Commercial doesn't mean it's bad

“Commercial” is often used as an invective, to mean that something’s bad taste, stupid, or wrong. At least in my country. But the people that do that, tends to forget that things that sell ultimately are the things that people want.

When someone decides to pull out his wallet and pay you money for something you do, it’s because what you do is of value to that person. Hollywood owns the global movie industry, because they overall, and—no less important—consistently, make the best movies. Microsoft owns the software market for the same reason.

The money flow is really a value flow. Someone pays me for my work, because it’s of value to them. I pay for a beer at a bar, because both the beer and the surroundings are of value to me. It’s very simple. If what you’re doing doesn’t sell, it just might be because it’s not really that important to anybody.

But then there are people who claim to know better than the rest of us what’s good for us. The cultural elite who dictates that Rachmaninoff is better than Rocky. But why, then, is Rocky more popular? Who has the right to determine what is good and what is not, if not the people who make the decision to purchase?
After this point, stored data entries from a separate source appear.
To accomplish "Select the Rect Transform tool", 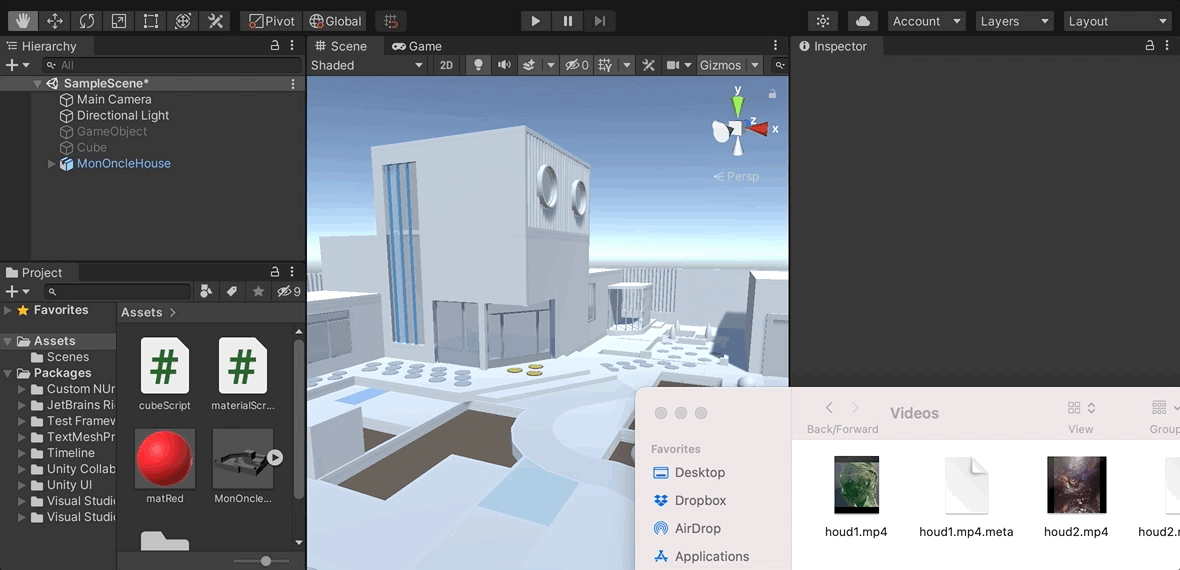I will (x=150, y=21).
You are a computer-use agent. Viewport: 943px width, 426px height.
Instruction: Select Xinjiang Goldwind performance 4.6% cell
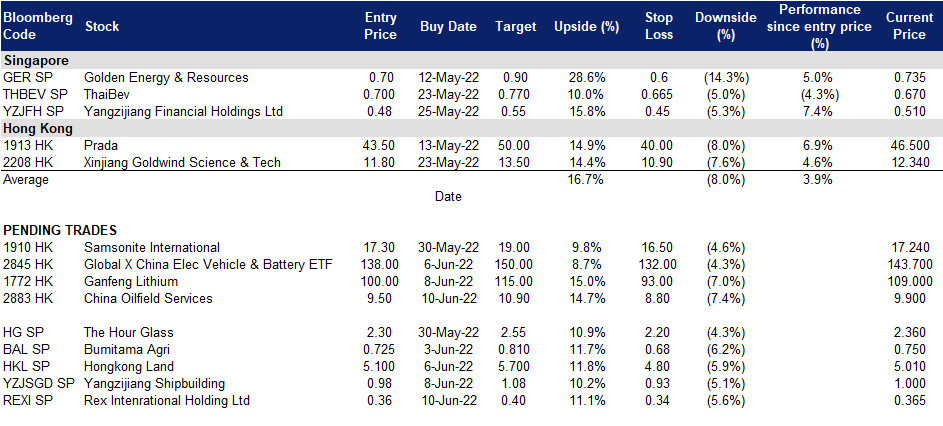(x=817, y=162)
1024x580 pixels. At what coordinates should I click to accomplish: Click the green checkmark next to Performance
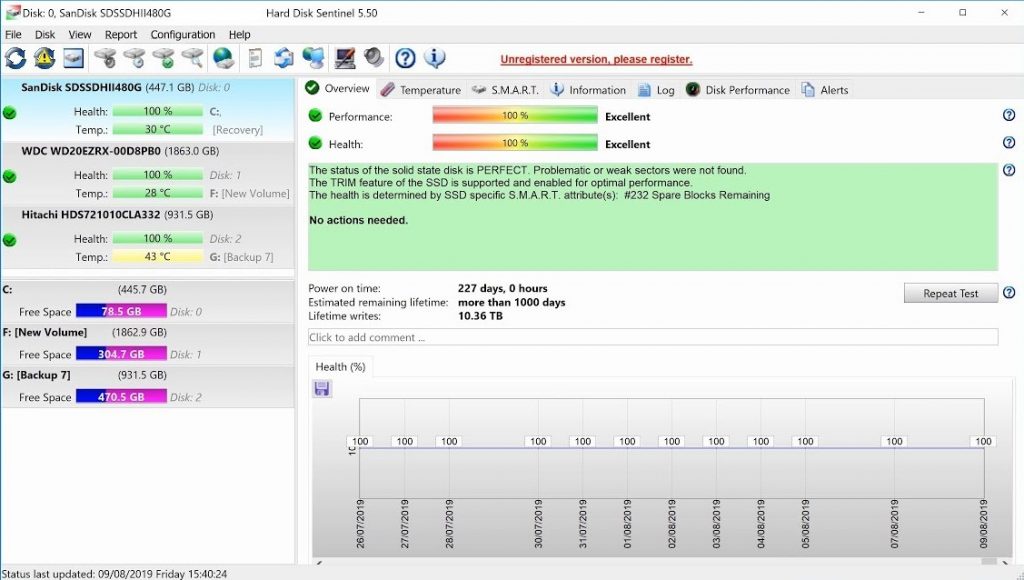318,116
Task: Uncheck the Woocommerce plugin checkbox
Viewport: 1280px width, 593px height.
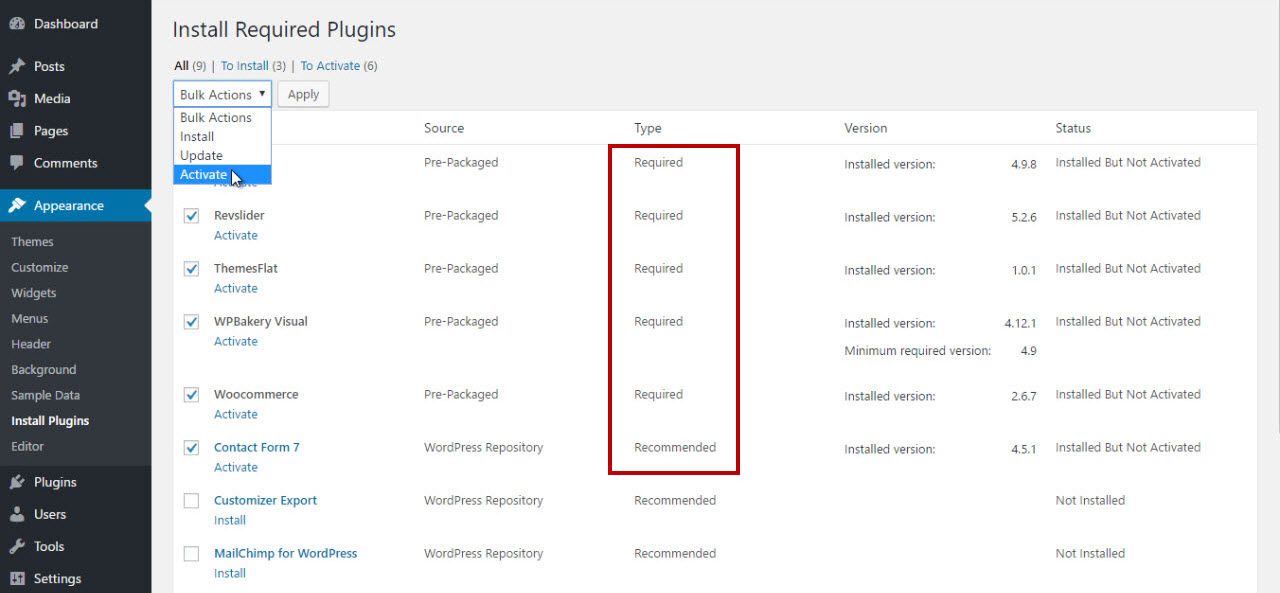Action: 191,395
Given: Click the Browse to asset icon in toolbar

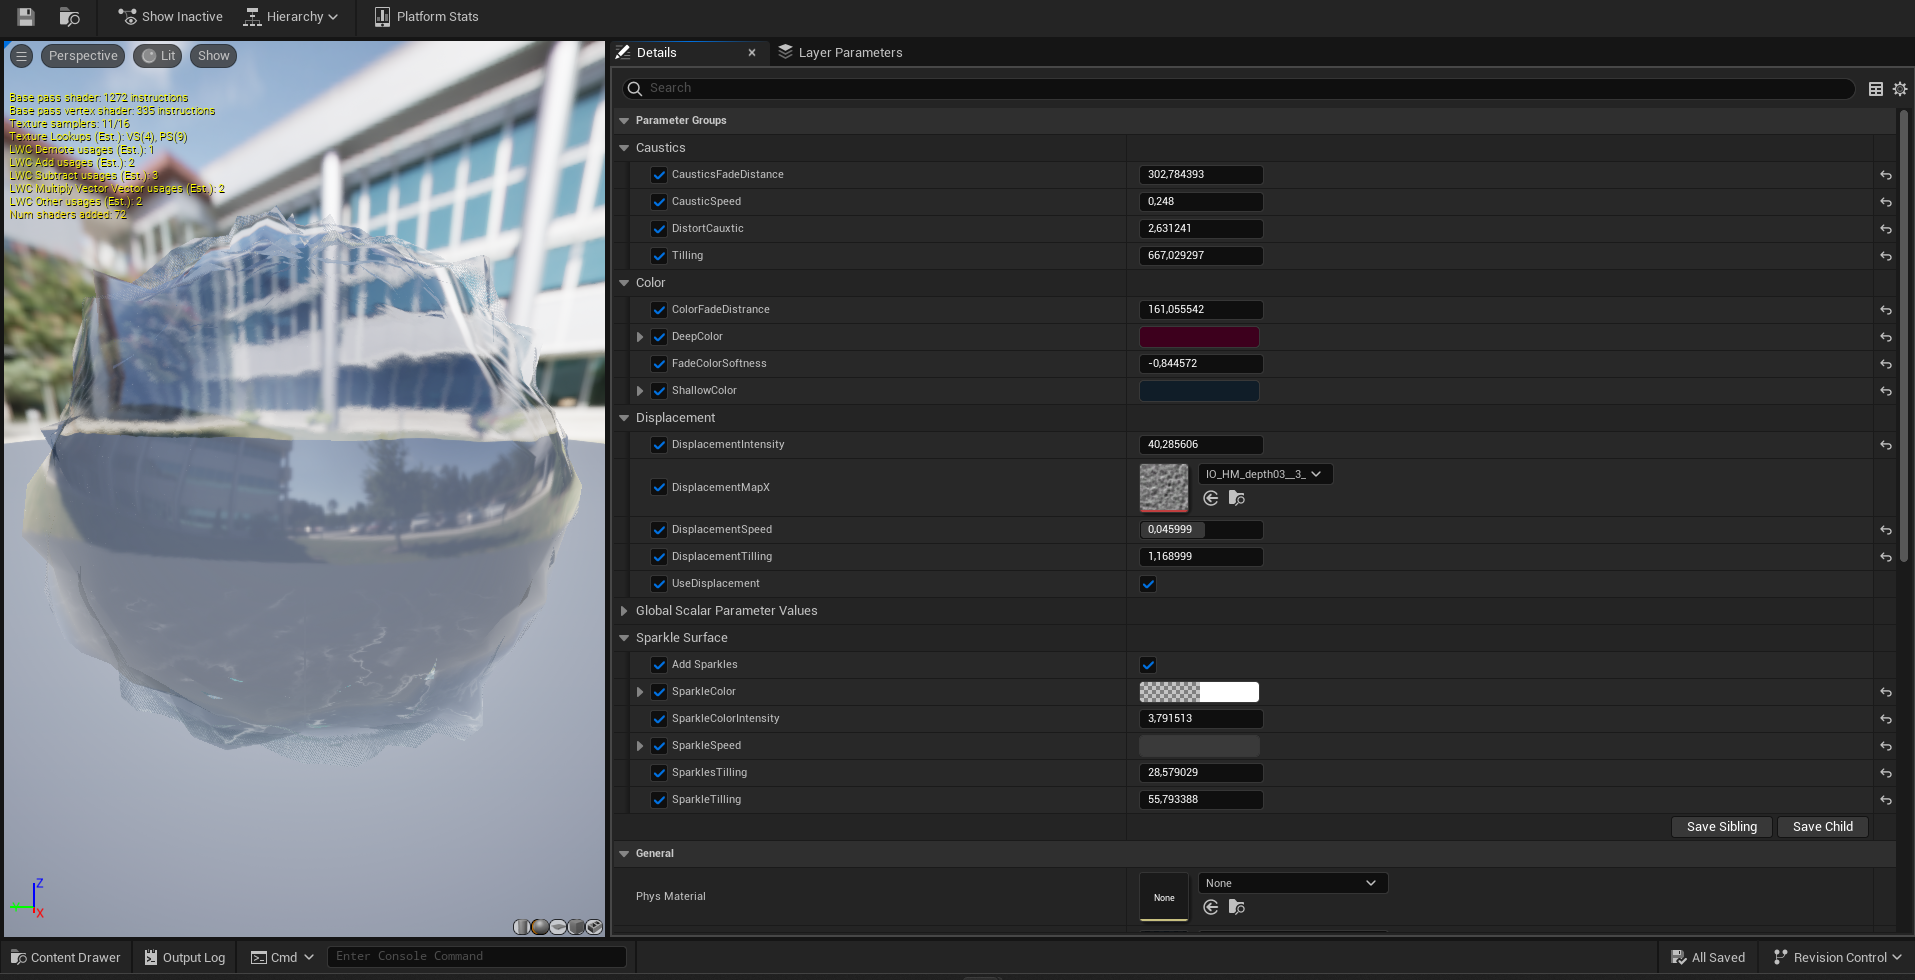Looking at the screenshot, I should (69, 17).
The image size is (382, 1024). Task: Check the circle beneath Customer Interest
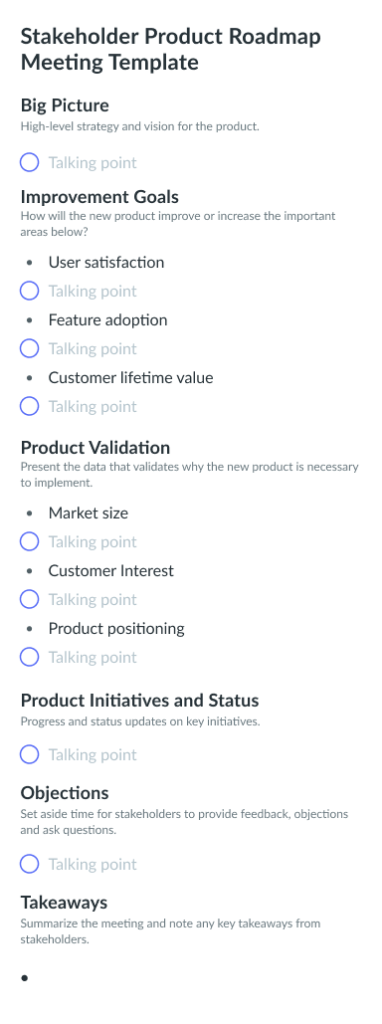(x=29, y=600)
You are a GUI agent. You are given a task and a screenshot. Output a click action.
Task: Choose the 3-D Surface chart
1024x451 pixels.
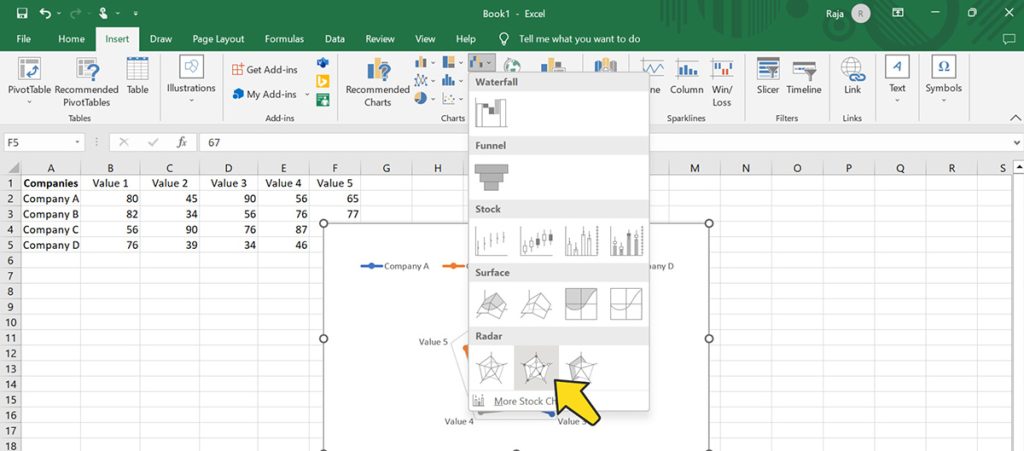click(x=491, y=304)
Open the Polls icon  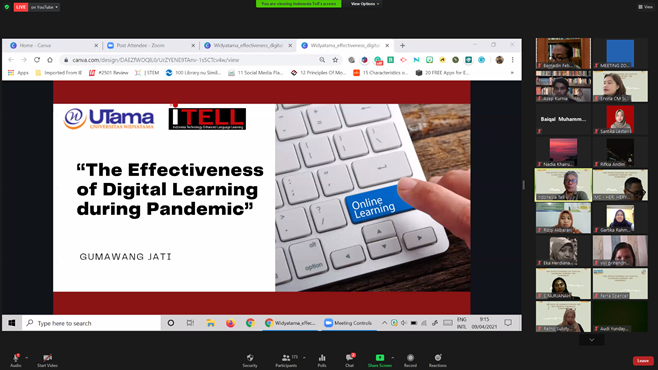[x=322, y=360]
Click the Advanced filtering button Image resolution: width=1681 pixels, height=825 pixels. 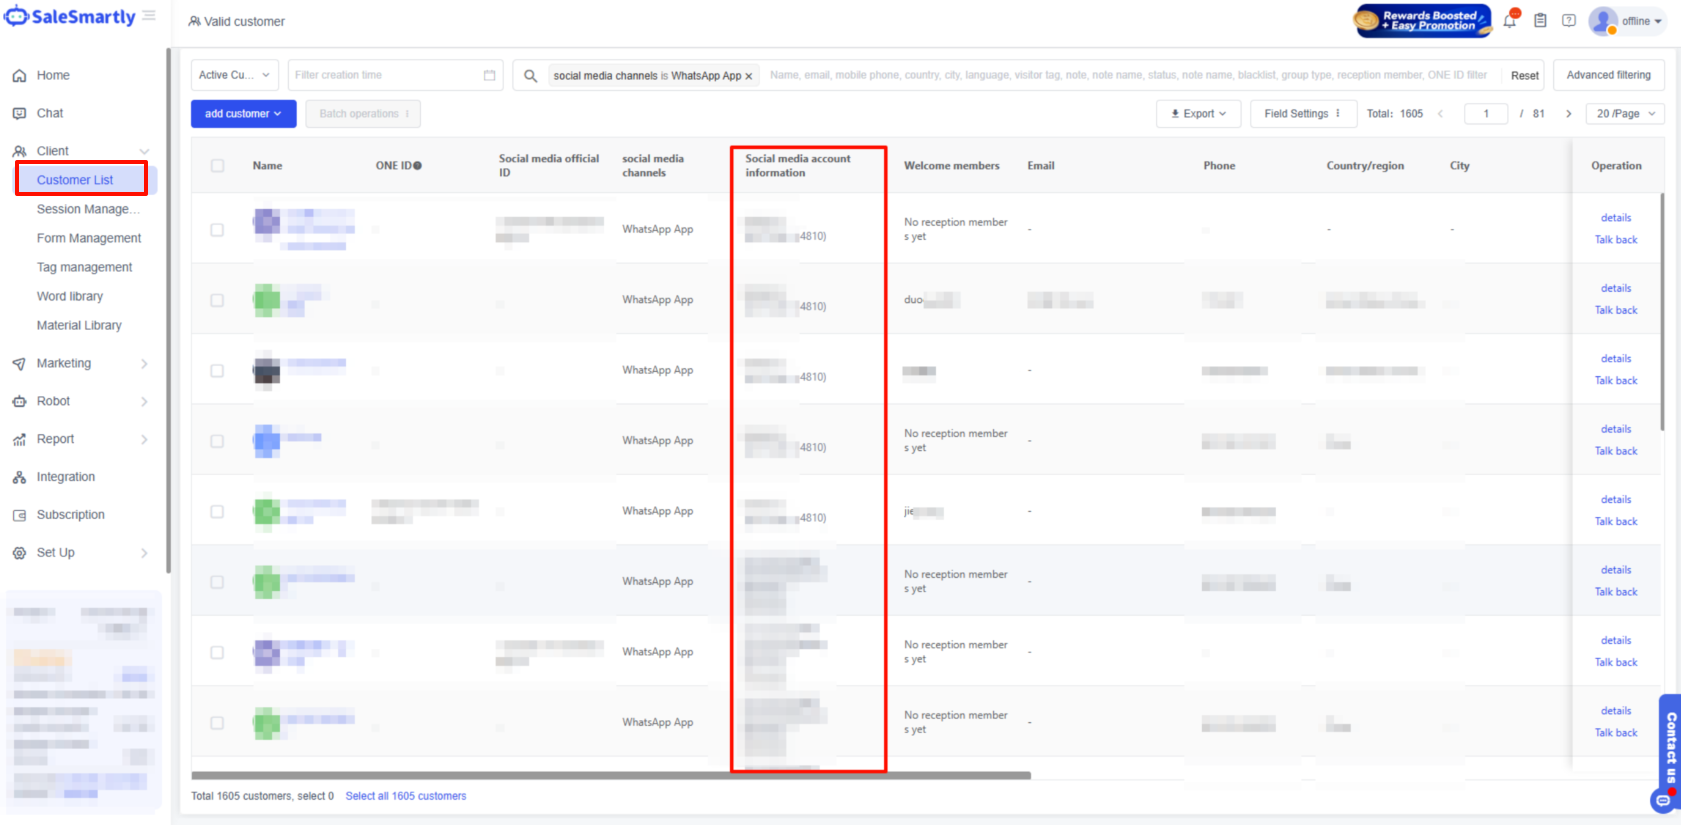(1608, 75)
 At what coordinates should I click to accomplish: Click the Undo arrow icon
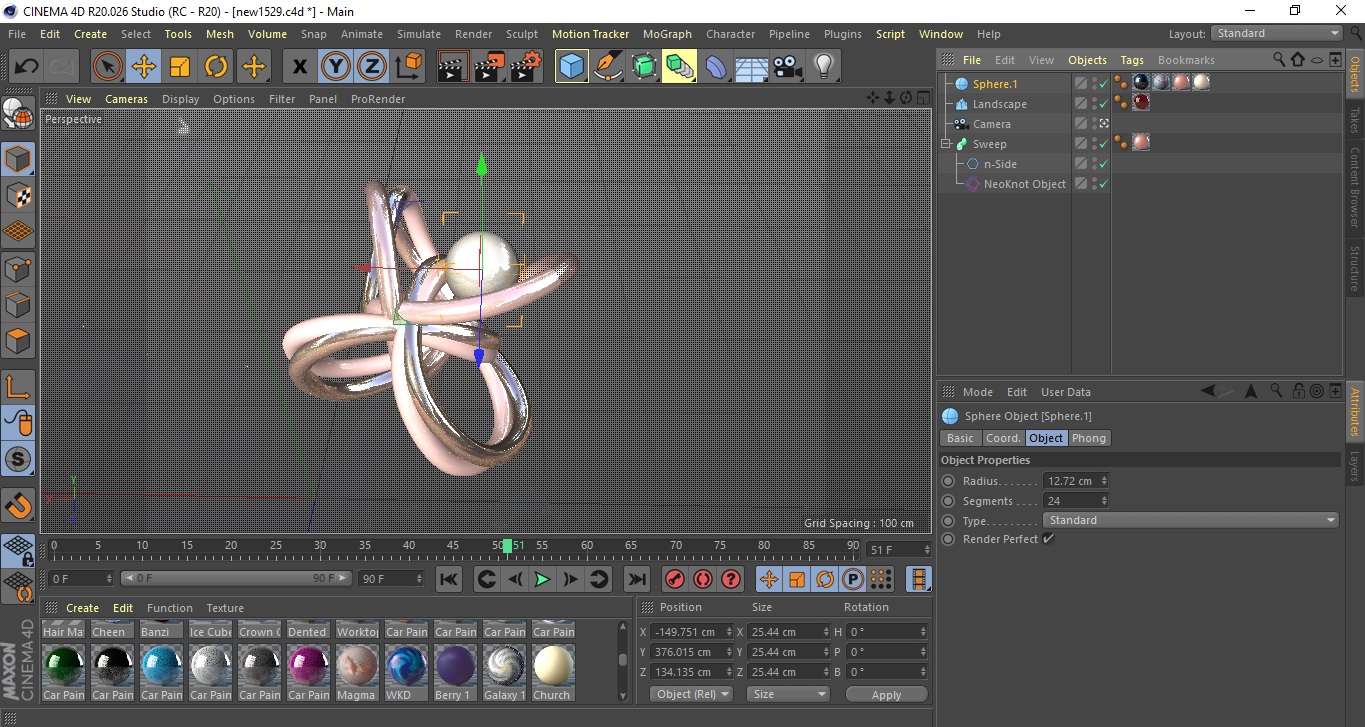[x=27, y=67]
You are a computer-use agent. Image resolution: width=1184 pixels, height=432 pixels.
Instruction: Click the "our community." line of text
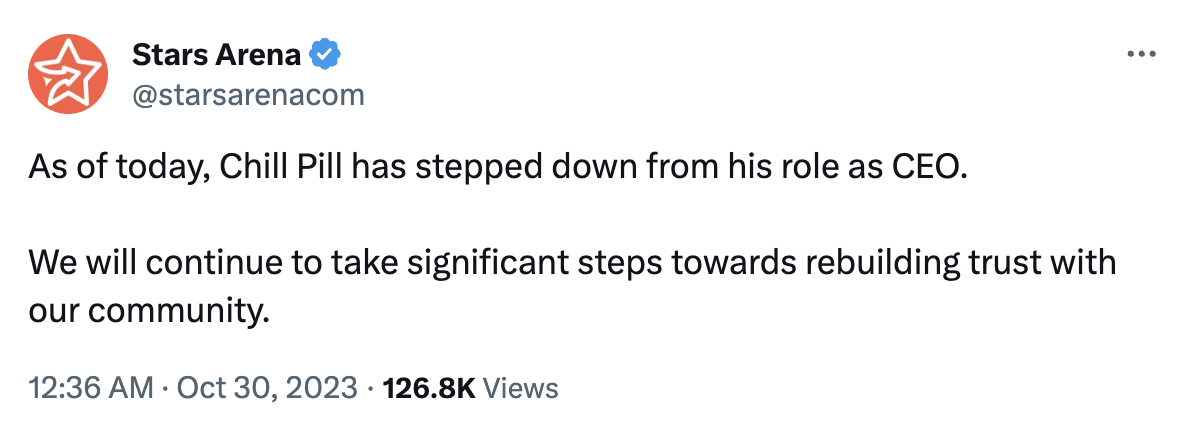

Of course, marketing and sales also play an important part. If people aren’t aware that you’re there, and you aren’t able to explain to people why what you do is valuable to them, they probably won’t buy it either.

I recently talked to an arts student who makes movies. Most movies like that in Denmark are heavily subsidized and not watched by very many people. Turns out that making movies that way had always annoyed him. He longed to make a movie that would sell, one that lots of people really wanted to see, and would really enjoy. Subsidizing art may not be the way to make either artist or the public happy.